Records for the task:
↓↓↓

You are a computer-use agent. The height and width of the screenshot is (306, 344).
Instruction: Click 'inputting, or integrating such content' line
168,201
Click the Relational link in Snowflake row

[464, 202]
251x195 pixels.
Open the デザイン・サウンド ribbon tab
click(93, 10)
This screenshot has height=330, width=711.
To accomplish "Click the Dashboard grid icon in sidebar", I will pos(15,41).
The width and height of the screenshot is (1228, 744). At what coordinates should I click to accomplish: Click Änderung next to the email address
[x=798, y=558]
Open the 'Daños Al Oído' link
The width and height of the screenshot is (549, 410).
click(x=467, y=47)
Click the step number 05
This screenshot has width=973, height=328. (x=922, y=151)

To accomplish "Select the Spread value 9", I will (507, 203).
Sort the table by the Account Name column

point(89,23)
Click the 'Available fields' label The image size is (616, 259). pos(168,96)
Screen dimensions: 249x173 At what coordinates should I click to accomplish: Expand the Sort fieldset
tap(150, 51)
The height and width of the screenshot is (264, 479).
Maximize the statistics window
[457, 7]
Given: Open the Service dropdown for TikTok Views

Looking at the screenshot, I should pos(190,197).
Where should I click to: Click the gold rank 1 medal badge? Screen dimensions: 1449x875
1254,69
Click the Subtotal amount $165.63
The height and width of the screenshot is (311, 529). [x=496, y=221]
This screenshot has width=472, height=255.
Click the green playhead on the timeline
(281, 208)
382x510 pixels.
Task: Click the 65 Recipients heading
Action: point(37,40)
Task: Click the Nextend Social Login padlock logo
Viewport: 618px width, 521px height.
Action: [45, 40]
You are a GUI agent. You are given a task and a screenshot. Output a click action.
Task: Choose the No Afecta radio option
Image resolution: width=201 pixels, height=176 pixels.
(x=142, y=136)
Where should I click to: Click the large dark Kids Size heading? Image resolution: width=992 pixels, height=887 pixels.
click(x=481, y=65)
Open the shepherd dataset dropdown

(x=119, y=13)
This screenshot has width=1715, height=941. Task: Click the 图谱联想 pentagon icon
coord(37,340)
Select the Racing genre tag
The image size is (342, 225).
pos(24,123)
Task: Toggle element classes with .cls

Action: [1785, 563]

↑↑↑

What to work on: Can you transcribe these rows exactly as they appear, from the first to the last?

Solution for this problem:
You are a computer-use agent. The height and width of the screenshot is (306, 344).
Instruction: Click 'inputting, or integrating such content' line
168,201
Click the Relational link in Snowflake row

[464, 202]
251x195 pixels.
Open the デザイン・サウンド ribbon tab
click(93, 10)
This screenshot has height=330, width=711.
To accomplish "Click the Dashboard grid icon in sidebar", I will pos(15,41).
The width and height of the screenshot is (1228, 744). At what coordinates should I click to accomplish: Click Änderung next to the email address
[x=798, y=558]
Open the 'Daños Al Oído' link
The width and height of the screenshot is (549, 410).
click(x=467, y=47)
Click the step number 05
This screenshot has width=973, height=328. (x=922, y=151)

To accomplish "Select the Spread value 9", I will (507, 203).
Sort the table by the Account Name column

point(89,23)
Click the 'Available fields' label The image size is (616, 259). pos(168,96)
Screen dimensions: 249x173 At what coordinates should I click to accomplish: Expand the Sort fieldset
tap(150, 51)
The height and width of the screenshot is (264, 479).
Maximize the statistics window
[457, 7]
Given: Open the Service dropdown for TikTok Views

Looking at the screenshot, I should pos(190,197).
Where should I click to: Click the gold rank 1 medal badge? Screen dimensions: 1449x875
1254,69
Click the Subtotal amount $165.63
The height and width of the screenshot is (311, 529). [x=496, y=221]
This screenshot has width=472, height=255.
Click the green playhead on the timeline
(281, 208)
382x510 pixels.
Task: Click the 65 Recipients heading
Action: point(37,40)
Task: Click the Nextend Social Login padlock logo
Viewport: 618px width, 521px height.
Action: [45, 40]
You are a GUI agent. You are given a task and a screenshot. Output a click action.
Task: Choose the No Afecta radio option
Image resolution: width=201 pixels, height=176 pixels.
(x=142, y=136)
Where should I click to: Click the large dark Kids Size heading? Image resolution: width=992 pixels, height=887 pixels.
click(x=481, y=65)
Open the shepherd dataset dropdown

(x=119, y=13)
This screenshot has width=1715, height=941. Task: Click the 图谱联想 pentagon icon
coord(37,340)
Select the Racing genre tag
The image size is (342, 225).
pos(24,123)
Task: Toggle element classes with .cls

Action: [1785, 563]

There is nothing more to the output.